Messages from the church Priest continue to pour in.
Life is good but isn't fair. Today you alive and kicking, tomorrow, you are no more. Oh Death!!! , You have snatched one of us again, once a very powerful figure in the life of mother church, this is coming from Father Peter Konteh, Executive Director of Caritas Freetown.
Look, today he is no more. Death is inevitable and a necessary end. My prayer point for him now, is for God to grant him a merciful judgement. May his soul rest in perfect peace.
“Dominus pascit me”
Archbishop Emeritus Joseph H. Ganda. Yours is done. Ours yet to be. The beginning of an end. May God bless the work of our hands. Not to us, but to Him be glory and praise forever. “The Church will survive us”, as he often stated.

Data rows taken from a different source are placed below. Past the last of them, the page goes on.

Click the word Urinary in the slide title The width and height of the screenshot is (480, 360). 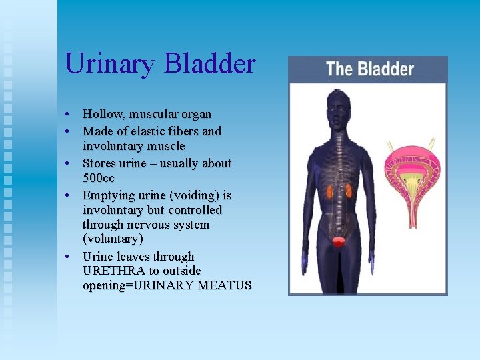point(110,64)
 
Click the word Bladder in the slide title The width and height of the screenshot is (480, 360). point(209,64)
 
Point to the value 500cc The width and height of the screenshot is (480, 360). point(99,178)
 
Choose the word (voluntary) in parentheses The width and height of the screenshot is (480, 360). point(113,239)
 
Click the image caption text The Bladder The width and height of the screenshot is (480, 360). point(369,69)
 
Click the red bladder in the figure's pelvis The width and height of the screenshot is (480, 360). point(339,242)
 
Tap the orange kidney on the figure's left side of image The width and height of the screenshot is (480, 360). point(329,193)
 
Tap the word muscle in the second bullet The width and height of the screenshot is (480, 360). point(167,146)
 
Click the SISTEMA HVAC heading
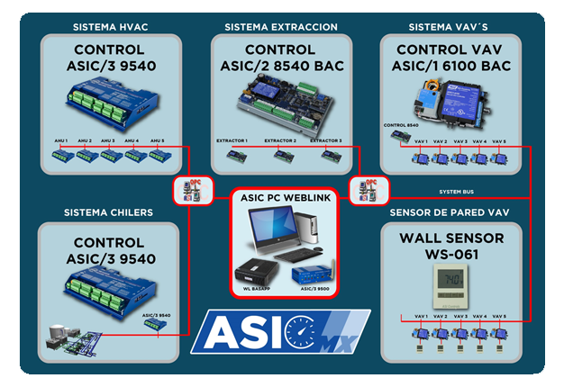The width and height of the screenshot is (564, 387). coord(108,27)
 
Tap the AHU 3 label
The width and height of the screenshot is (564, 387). coord(108,140)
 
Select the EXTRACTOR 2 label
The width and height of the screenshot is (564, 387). coord(278,140)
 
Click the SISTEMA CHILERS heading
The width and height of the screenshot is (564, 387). coord(108,213)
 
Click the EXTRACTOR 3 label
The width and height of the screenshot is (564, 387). coord(325,140)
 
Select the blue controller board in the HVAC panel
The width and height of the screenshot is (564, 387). coord(108,99)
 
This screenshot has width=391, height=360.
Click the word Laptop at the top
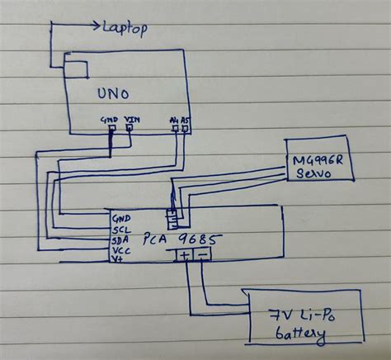point(125,29)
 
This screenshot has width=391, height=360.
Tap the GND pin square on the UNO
point(111,129)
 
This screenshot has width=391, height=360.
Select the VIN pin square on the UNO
point(130,129)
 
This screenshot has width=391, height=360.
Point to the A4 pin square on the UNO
point(174,129)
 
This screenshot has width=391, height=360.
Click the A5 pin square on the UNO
point(186,129)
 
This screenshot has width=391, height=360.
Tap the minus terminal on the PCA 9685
point(204,254)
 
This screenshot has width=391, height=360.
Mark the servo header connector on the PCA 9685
point(172,218)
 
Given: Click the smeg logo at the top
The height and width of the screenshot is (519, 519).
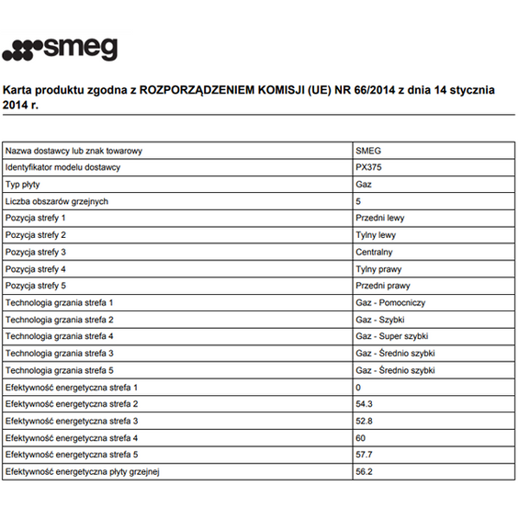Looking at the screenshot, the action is (x=59, y=47).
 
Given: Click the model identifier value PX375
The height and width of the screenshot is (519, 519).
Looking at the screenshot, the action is (x=367, y=167).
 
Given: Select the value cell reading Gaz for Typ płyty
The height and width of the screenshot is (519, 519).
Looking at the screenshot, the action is (x=363, y=185).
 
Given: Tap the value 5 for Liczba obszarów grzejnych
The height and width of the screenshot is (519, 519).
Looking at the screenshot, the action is (x=358, y=201).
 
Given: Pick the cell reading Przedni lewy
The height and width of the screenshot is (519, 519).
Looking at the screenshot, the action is (x=379, y=218).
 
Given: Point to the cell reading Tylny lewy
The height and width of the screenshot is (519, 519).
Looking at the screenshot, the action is (x=375, y=235).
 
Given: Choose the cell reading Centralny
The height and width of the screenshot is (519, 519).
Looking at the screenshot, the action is (x=374, y=252).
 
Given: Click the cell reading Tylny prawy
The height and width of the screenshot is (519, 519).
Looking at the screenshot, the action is (x=378, y=269).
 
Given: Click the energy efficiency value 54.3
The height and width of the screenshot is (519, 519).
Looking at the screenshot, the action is (x=364, y=403).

Indeed a day of sadness and grief but with firm faith in the resurrection of Jesus Christ. You are now a seed of immortality. Alleluia.
May the Virgin Mother Mary hold you in her arms.

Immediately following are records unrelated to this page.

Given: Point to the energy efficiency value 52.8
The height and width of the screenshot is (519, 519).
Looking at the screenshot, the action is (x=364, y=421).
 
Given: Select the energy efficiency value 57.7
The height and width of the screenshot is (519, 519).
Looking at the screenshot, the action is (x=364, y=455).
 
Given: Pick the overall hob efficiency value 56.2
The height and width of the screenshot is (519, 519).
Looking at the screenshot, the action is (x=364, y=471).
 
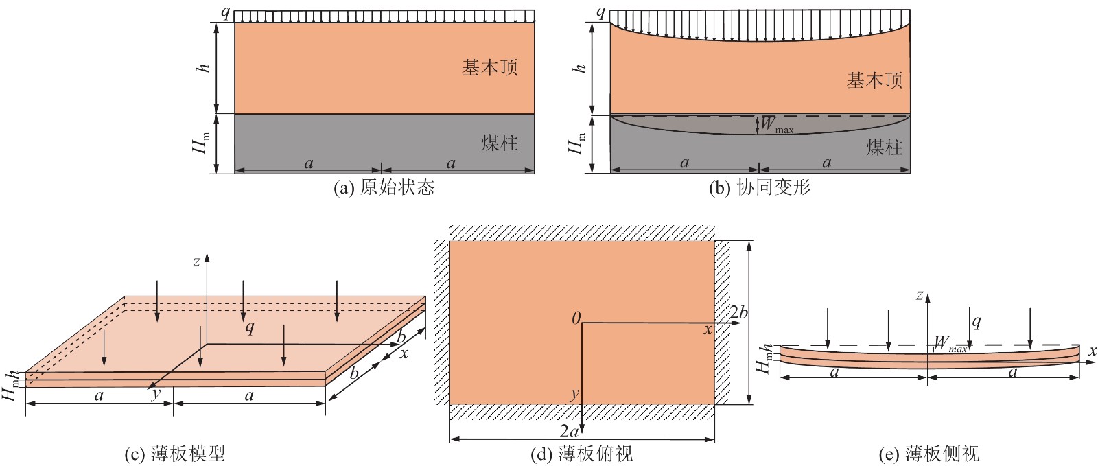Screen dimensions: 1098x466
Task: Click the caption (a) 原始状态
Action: coord(384,187)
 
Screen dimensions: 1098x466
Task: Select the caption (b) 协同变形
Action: coord(760,187)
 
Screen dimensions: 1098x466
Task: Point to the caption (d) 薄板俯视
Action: coord(582,453)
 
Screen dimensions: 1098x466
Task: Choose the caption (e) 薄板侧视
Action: coord(929,453)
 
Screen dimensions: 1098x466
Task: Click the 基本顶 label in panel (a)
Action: coord(490,67)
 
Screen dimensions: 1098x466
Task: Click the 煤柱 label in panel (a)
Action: coord(499,143)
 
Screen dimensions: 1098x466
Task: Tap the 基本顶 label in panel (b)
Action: coord(874,80)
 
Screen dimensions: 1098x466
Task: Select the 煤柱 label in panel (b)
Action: coord(884,147)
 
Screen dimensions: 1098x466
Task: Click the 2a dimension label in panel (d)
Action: coord(569,431)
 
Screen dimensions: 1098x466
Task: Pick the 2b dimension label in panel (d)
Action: coord(738,313)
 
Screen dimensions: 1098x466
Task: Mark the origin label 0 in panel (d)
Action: coord(576,319)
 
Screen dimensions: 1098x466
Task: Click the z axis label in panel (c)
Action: coord(196,263)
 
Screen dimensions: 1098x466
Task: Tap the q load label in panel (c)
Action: coord(250,327)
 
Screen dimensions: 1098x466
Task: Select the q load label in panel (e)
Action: coord(977,322)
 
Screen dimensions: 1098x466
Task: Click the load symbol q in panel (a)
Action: coord(225,12)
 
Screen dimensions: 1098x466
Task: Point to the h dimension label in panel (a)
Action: coord(205,68)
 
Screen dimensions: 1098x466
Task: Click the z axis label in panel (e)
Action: coord(920,295)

Requiem aeternam dona eis, Domine, et lux perpetua luceat eis. Amen.
The most Joseph Henry Ganda, Archbishop Emeritus, (born 22 March 1932 in Serabu, Bo District, British Sierra Leone) is the retired Archbishop of the Archdiocese of Freetown and Bo.
Born in the village Serabu in the Bo district, he was the first in the area to study for the priesthood.

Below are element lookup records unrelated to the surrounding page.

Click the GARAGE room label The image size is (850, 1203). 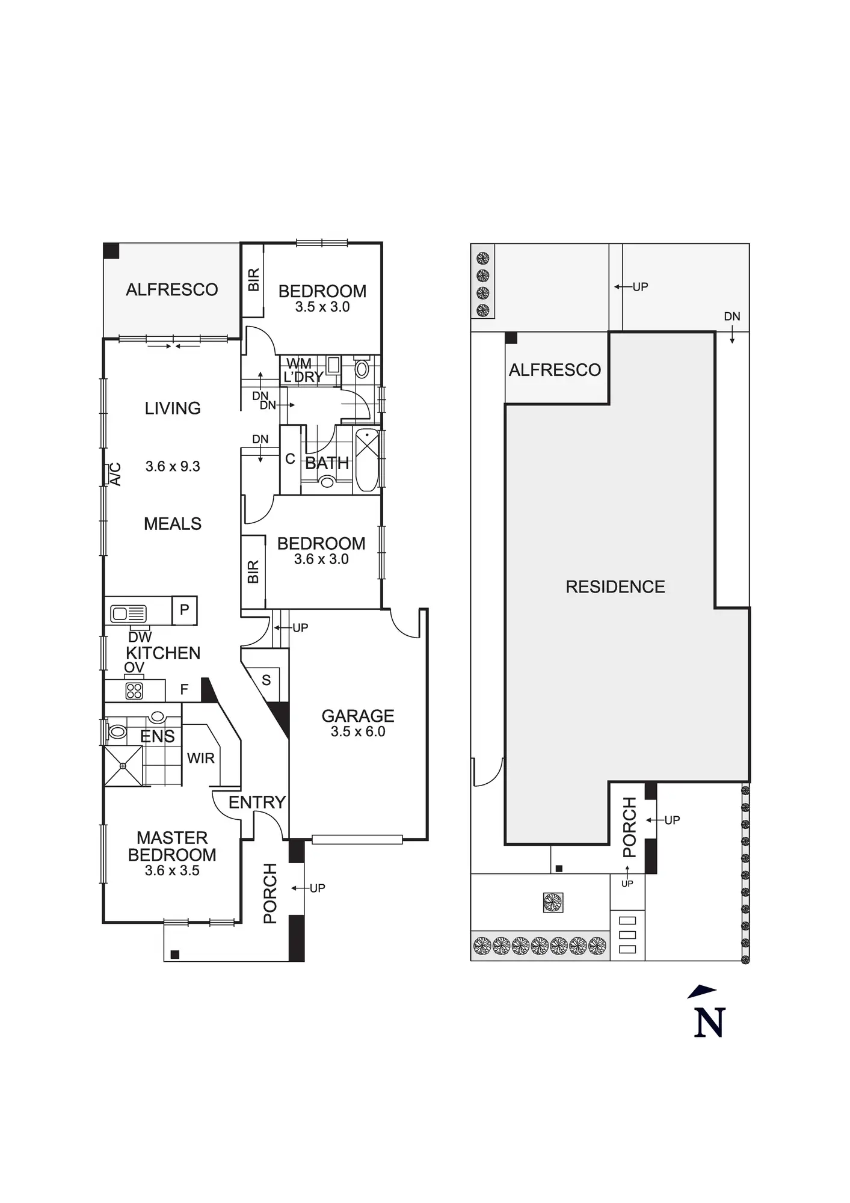click(x=358, y=716)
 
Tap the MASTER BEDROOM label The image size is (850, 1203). click(x=172, y=846)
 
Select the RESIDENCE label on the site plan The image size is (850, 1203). click(x=615, y=587)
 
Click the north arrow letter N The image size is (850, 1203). click(x=709, y=1023)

He completed seminary training at Bigard Memorial Seminary in Enugu, Nigeria in 1955 returning home a Deacon.
On 9 April 1961 he was ordained the first priest of Sierra Leone (just two weeks before its political independence). He was made the first Catholic bishop of the Diocese of Kenema in the Eastern Province of Sierra Leone in 1971.
On 23 November 1980 he was installed as the first native-born archbishop of the Archdiocese of Freetown in Sierra Leone.
While archbishop, Ganda oversaw the construction of the St. Paul Cathedral in Kenema, the St. Paul's Seminary in Regent, Freetown, and he is credited with encouraging young people to join the service of the Church, either as priests or nuns.
He retired on 2 March 2007, after almost thirty-six years of Catholic ministry. He was replaced as archbishop by Edward Tamba Charles.